On April 1, 2006, Sardinha was designated for assignment and was later outrighted to Triple-A on April 5. Sardinha spent another season for the Bats, batting .175 with two home runs in 71 games. His .175 batting average was a career low. After the season, he became a minor league free agent.

===Detroit Tigers===
On December 15, 2006, the Detroit Tigers signed Sardinha to a minor league contract with an invitation to spring training. Sardinha played the entire 2007 season for the Triple-A Toledo Mud Hens, appearing in 117 games with a batting average of .202 with 10 home runs. In November 2007, the Tigers re-signed him to a minor league contract with an invitation to spring training.

With two catchers on the Tigers active roster, Sardinha began the 2008 season in Triple-A Toledo. The Tigers purchased his contract on June 25 to replace the injured Brandon Inge. On June 29, 2008, against the Colorado Rockies, Sardinha got his first career Major League hit, a two-RBI triple off pitcher Matt Herges. Sardinha returned to Toledo once Inge returned from the disabled list, but was recalled to the Tigers when Iván Rodríguez was traded to the New York Yankees.

Sardinha became a free agent on October 30, 2008, and re-signed with the Tigers in November. Sardinha spent part of the first half of the season with Detroit as the backup catcher, but after hitting .097 over 12 games was designated for assignment to make room for rookie pitcher Alfredo Figaro. In October 2009, Sardinha was granted free agency.

===Philadelphia Phillies===
On January 7, 2010, Sardinha signed a minor-league contract with an invitation to spring training with the Philadelphia Phillies. After beginning the season with the Lehigh Valley IronPigs, he was called up to the Phillies to replace Scott Mathieson before a game with the Minnesota Twins on June 19. On June 24, Sardinha hit his first Major League home run against Cleveland Indians reliever Héctor Ambriz. On June 30, he hit his second home run against his former team, the Cincinnati Reds. On July 10, he was designated for assignment as Carlos Ruiz was activated from the disabled list.

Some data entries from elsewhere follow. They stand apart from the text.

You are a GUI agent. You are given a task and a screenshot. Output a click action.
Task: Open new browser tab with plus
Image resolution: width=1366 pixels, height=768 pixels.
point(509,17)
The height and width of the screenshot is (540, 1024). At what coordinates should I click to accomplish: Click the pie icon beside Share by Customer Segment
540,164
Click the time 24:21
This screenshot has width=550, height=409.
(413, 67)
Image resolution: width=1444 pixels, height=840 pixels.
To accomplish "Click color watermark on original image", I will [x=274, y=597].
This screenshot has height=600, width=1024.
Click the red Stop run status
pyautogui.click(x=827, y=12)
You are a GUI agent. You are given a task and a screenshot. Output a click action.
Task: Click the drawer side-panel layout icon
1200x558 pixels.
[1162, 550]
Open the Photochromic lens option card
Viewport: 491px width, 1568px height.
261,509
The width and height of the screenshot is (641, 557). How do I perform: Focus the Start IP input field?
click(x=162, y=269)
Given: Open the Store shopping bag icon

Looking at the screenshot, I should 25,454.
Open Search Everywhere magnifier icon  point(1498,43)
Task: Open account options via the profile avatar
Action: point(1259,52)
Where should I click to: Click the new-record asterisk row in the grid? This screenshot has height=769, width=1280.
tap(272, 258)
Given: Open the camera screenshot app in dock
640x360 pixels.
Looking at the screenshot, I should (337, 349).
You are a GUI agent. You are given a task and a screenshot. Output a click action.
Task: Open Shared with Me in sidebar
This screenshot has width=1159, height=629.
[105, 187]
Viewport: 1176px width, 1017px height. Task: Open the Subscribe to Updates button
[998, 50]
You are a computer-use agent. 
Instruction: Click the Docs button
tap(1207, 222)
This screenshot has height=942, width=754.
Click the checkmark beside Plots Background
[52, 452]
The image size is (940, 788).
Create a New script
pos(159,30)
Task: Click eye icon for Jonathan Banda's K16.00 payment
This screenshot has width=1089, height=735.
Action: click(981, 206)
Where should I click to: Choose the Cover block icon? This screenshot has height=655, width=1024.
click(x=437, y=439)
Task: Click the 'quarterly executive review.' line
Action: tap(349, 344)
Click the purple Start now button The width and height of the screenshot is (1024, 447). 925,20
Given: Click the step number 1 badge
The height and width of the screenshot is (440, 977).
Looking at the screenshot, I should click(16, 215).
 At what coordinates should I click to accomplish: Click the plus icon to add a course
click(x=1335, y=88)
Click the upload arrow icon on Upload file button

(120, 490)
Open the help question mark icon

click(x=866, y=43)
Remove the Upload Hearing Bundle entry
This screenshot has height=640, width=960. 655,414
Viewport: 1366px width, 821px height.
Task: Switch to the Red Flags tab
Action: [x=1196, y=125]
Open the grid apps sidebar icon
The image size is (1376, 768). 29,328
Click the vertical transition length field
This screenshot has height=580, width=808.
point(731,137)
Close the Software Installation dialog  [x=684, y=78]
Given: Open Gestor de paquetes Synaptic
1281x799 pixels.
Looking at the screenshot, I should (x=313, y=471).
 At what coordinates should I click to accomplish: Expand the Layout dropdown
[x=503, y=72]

The Phillies purchased his contract on April 29, 2011. He was outrighted to Triple-A on June 24, after making 43 plate appearances for Philadelphia and recording a .219 batting average. He elected free agency on October 10.

===Baltimore Orioles===
Sardinha signed a minor league contract with the Baltimore Orioles on February 8, 2012. However, he failed his physical examination, nullifying the deal.

===Hawaii Stars===
Sardinha signed with the independent Hawaii Stars of the Pacific Association for 2013.

==Personal life==
Sardinha has two younger brothers, both baseball players. Duke was an infielder in the Colorado Rockies organization and his youngest, Bronson, was an outfielder with the New York Yankees in 2007.